A full listen to Writer's Block, which releases in the U.S. this week, reveals that the album is packed with great material, and "Young Folks" is just the beginning.
The songs on this indie-pop record roll from epic, reverb-heavy, Walkmen-esque intros of "Objects Of My Affection," "Start To Melt," and "Roll The Credits" to the drum-and-guitar driven "Let's Call It Off," to the album's best track, "Paris 2004," a bouncy and lilting ode to a weekend with your lover in Paris, in which Peter Moren sings about half-eaten croissants and strolling the boulevards. The song's chorus, "I'm all about you/you're all about me/we're all about each other" is one of the most simply stated confessions of young love since John and Paul decided they wanted to hold your hand.

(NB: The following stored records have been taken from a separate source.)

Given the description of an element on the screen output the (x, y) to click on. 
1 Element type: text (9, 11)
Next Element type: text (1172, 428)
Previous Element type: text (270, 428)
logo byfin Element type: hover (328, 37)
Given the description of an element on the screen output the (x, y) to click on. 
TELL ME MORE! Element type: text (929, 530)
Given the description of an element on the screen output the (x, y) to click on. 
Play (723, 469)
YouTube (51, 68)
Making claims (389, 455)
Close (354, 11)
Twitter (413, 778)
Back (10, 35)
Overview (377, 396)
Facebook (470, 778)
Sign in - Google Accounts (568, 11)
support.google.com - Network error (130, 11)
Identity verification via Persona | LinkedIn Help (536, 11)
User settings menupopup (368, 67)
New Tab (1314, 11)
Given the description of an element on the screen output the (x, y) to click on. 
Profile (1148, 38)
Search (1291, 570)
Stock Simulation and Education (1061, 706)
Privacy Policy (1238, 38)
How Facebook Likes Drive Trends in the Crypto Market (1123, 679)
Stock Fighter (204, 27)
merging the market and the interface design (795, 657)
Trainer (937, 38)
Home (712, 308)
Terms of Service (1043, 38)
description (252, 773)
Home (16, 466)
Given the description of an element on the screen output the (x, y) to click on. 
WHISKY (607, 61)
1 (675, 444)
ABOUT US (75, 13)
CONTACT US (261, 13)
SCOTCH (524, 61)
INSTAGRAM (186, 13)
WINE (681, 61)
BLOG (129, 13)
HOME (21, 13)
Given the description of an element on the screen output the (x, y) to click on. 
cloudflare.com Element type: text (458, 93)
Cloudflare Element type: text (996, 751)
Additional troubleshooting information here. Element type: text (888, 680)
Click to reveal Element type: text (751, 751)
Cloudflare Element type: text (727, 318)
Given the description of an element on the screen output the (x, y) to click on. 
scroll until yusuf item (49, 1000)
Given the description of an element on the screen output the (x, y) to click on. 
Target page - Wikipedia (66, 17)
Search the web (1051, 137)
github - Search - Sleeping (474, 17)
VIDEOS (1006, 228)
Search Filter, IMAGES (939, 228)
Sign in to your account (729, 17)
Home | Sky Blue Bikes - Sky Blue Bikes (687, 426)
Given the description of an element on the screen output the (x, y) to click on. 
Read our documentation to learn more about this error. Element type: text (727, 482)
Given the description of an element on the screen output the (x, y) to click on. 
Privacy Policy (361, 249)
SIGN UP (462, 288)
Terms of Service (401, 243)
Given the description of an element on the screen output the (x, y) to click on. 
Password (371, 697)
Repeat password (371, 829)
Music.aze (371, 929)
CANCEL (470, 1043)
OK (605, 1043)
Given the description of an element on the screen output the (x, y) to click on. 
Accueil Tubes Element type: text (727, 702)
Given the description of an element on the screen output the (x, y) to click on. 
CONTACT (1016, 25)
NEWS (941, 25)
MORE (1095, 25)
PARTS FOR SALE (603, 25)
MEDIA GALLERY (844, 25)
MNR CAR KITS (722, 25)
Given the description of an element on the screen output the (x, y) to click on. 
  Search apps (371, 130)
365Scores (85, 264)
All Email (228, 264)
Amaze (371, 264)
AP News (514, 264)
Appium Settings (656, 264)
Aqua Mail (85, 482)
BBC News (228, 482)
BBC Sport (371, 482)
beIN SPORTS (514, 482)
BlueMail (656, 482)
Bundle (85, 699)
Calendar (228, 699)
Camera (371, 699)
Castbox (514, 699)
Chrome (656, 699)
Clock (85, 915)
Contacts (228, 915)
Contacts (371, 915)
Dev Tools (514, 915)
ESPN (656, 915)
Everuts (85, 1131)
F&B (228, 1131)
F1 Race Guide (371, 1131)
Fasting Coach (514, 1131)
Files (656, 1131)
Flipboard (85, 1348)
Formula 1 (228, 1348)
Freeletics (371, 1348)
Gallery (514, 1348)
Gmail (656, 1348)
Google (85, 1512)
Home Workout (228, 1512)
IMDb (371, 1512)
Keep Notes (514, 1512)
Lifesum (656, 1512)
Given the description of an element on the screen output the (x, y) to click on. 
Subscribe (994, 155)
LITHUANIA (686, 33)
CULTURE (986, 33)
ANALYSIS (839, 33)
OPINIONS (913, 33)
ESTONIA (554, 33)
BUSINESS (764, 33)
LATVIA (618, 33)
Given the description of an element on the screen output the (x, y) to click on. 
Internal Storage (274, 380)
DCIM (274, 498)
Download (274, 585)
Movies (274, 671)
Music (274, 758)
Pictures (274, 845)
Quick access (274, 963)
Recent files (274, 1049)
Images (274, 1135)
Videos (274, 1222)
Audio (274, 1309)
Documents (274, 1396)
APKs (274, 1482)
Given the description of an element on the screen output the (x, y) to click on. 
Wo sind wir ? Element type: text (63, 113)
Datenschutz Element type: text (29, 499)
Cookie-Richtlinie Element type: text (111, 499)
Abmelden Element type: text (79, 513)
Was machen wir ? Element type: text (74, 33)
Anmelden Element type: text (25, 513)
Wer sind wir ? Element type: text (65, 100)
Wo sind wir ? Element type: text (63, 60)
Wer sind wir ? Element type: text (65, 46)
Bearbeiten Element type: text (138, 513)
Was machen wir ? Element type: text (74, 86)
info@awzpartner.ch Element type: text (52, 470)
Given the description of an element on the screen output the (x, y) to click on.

The instruments are perfectly melded on every song with John Eriksson's drums providing a steady foundation. The music shifts seamlessly from major to minor as the vocals change from exalting to melancholy in a constant up-down flux that gives you no choice but to stay riveted to every lyric, guitar riff, and synth line. Thematically, Writer's Block is about love, but its views on how important any of that really is change with each song. Within three songs, the album jumps from the lover's lament of "Up Against The Wall" to the carefree days of "Paris 2004" and lands in the ditch with "Let's Call It Off."
This album is powerful, fun, and heartbreaking all at once. It's already a strong contender for my favorite album of the year… and it's only February.